Gay marriage is legal. Is polygamy next?

LGBT, NakedLaw, Opinion, Relationships, Rights

Remember that whole “slippery slope” argument that was used to argue against gay marriage? The one in which opponents of the idea claimed that allowing gays to marry would open the door to legalizing polygamous marriages?

Well, in the wake of the Supreme Court’s ruling that gay marriage is legal in all 50 states, Nathan Collier of Montana is trying just that, using marriage equality as a way to justify his application for a second marriage license. According to Collier, he married his first wife legally in 2001 and his second wife “spiritually” in 2006.

Collier cites the following passage from the dissenting opinion of Chief Justice John Roberts in the gay marriage ruling as ammunition for the validity of plural marriage. :

Although the majority randomly inserts the adjective ‘two’ in various places, it offers no reason at all why the two-person element of the core definition of marriage may be preserved while the man-woman element may not… Indeed, from the standpoint of history and tradition, a leap from opposite-sex marriage to same-sex marriage is much greater than one from a two-person union to plural unions, which have deep roots in some cultures around the world.

Roberts may be putting a positive spin on an argument originally used in 1878 during Reynolds v. United States, wherein the Supreme Court wrote that “polygamy has always been odious among the northern and western nations of Europe, and, until the establishment of the Mormon Church, was almost exclusively a feature of the life of Asiatic and of African people.” Only instead of saying “the life of Asiatic and of African people,” Roberts is employing the less offensive “cultures around the world.”

Meanwhile, the polygamous Brown family, stars of the reality TV show Sister Wives (which Collier has also appeared on), are likewise on the road to getting hitched—in their case, to four spouses. Polygamy has been a punishable offense in Utah since the Edmunds Act of 1882, but in December of 2013, a lawsuit brought against Utah County by the Brown family was decided in their favor on the grounds that the 19th century anti-polygamy laws were in no small part inspired by irrational hostility toward Mormons.

U.S. District Judge Clark Waddoups held that because the law criminalizes “spiritual cohabitation” (arrangements where the participants claim to be part of multiple religious marriages, but make no attempt to obtain state recognition), it violated the First and Fourteenth Amendments (the state of Utah is currently appealing).

Is this really happening?

Polygamy as a form of abuse

Not surprisingly, the rise of polygamy is being met with widespread condemnation on both sides of the political aisle.

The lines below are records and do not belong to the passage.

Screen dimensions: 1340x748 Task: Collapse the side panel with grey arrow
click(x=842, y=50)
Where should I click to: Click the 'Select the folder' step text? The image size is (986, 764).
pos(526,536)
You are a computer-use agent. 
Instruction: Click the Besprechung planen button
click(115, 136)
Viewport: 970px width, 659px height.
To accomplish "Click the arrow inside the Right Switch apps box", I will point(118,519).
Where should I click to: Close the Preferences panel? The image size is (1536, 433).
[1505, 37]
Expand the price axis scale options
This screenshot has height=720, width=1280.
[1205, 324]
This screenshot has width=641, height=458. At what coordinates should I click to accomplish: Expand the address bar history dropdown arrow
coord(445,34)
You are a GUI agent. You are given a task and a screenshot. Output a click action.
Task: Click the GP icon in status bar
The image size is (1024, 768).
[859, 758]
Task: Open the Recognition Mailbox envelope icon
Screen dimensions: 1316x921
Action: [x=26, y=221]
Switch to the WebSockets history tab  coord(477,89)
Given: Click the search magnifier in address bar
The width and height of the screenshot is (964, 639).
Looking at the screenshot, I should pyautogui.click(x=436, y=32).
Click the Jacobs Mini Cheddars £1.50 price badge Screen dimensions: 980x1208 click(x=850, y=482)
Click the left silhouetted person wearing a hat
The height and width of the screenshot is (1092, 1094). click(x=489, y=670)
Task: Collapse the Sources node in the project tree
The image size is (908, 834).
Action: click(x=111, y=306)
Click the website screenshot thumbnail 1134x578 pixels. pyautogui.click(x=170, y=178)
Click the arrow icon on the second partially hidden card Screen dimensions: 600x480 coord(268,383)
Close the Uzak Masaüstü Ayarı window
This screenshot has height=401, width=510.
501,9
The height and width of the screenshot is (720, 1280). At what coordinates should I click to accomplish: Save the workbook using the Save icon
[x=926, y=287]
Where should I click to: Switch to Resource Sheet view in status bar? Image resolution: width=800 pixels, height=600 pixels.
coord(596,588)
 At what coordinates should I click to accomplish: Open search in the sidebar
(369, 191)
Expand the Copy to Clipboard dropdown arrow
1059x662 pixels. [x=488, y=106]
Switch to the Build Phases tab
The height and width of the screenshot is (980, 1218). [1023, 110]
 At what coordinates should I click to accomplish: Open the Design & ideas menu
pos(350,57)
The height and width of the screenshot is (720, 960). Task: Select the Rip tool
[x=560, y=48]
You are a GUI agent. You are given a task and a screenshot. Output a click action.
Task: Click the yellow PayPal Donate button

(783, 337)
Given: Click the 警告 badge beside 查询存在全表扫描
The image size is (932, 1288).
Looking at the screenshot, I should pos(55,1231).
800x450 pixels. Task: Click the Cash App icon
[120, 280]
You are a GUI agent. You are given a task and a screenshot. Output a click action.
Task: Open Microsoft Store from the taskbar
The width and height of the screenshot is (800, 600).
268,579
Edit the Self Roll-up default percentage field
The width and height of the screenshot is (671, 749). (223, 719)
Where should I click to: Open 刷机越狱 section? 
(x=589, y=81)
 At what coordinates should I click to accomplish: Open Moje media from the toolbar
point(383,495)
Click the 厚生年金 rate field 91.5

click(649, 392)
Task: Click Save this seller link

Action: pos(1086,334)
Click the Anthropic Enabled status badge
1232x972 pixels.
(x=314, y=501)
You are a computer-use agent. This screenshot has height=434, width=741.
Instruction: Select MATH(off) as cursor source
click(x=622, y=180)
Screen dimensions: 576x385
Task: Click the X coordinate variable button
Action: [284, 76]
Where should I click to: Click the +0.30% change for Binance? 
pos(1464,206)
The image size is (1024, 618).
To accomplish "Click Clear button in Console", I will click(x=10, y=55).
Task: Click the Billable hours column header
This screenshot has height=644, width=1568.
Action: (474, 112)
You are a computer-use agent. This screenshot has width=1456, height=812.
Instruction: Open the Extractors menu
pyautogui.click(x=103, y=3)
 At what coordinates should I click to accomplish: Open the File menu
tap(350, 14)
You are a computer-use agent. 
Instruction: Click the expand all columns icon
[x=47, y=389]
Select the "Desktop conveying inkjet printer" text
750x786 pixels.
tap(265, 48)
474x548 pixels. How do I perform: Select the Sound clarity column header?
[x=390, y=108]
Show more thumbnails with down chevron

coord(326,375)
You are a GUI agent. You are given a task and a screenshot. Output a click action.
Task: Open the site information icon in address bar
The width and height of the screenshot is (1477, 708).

Utah State Attorney Parker Douglas contends that the practice of polygamy can be associated with crimes like sexual assault, statutory rape, and exploitation of government benefits, and that maintaining the illegality of polygamy helps investigators gather evidence and strengthens cases against abusers.

Meanwhile, Jonathan Rauch of the Brookings Institute takes a more anthropological stance against polygamy, claiming that “by allowing high-status men to hoard wives at the expense of lower-status men, polygamy withdraws the opportunity to marry from people who now have it.” In this zero-sum game, he argues, the stabilizing institution of marriage is unreachable for lower class men, who then turn to violence and crime.

It comes down to the Constitution

In late August 2015 the Cato Institute, the Kansas-based libertarian think tank, filed an amicus brief in support of the Brown family. In essence, the brief makes the case that in preventing citizens from saying “that’s my wife” in reference to as many people as one wants, the state of Utah is violating the First Amendment. Cato suggests that Utah isn’t criminalizing bigamy so much that it is criminalizing speech.

Regardless of how Brown v. Buhman or Collier v. Twito pan out, the issue of the constitutionality of polygamy is not going to go away any time soon. With the continued influx of refugees and immigrants from Africa and the Muslim world, where polygamy is legal and often widely practiced, the debate may begin to take on a universal tone, challenging our presumptions about marriage in general.

So maybe a slippery slope isn’t such a bad thing? It appears likely we are going to find out in the not-too-distant future.